William Johnson is a Pacific Northwest–born poet and educator. Johnson tells us, “I first heard poetry in the voice of a fiery Scots Presbyterian pastor, a charismatic man with a rough musical baritone, who read from the King James Bible. Hearing him recite some of the psalms made the hair on my neck stand up and wave.” He attended Whitworth College before earning his MA at SUNY Stonybrook and his PhD in Medieval Studies at the University of Denver. As he says, “I began my ‘career’ as a teacher/scholar and loved teaching poetry best. When I ceased living my head, and in that surrender embraced a deeper immersion in life, I began writing poems.”

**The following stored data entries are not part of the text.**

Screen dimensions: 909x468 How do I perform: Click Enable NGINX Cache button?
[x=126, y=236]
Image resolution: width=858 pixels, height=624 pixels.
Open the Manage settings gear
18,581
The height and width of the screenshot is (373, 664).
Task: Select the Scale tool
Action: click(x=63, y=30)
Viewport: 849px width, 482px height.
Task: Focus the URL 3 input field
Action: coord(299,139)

Johnson’s poetry publications include chapbooks At the Wilderness Boundary (Confluence Press, 1996) and Dogwood (Limberlost Press, 2010) and a full collection, Out of the Ruins (Confluence Press, 2000), which won the Idaho Book Award. He is also the author of critical study What Thoreau Said: Walden and the Unsayable, (University of Idaho Press, 1991); memoir A River Without Banks (OSU Press, 2010); and children’s book Little Bear Stories. His poems have been published in many journals, among them Poetry, Mother Earth News, Poetry Northwest, Leftbank, and Texas Review.
The Idaho Writer in Residence from 1998 to 2001, Johnson has received fellowships from Fishtrap, the Environmental Writing Institute, the Idaho Humanities Council, the Idaho Commission on the Arts, the University of Montana’s Environmental Writing Institute, and the National Endowment for the Arts.
Johnson shares with us, “Despite the isolating inwardness of the mind, we live in shared, co-inhabitable zones with others, from diatoms, to animals, on up to the limits, angelic or otherwise, we intuit but can’t fathom. Spirit—Thomas’s “green fuse [that] drives the flower”—is present within, beside, and around us. Sometimes, if we’re attentive, a word or image lights, and life is new again. The task, impossible as it seems, is to help it, every moment, remain fresh and alive.”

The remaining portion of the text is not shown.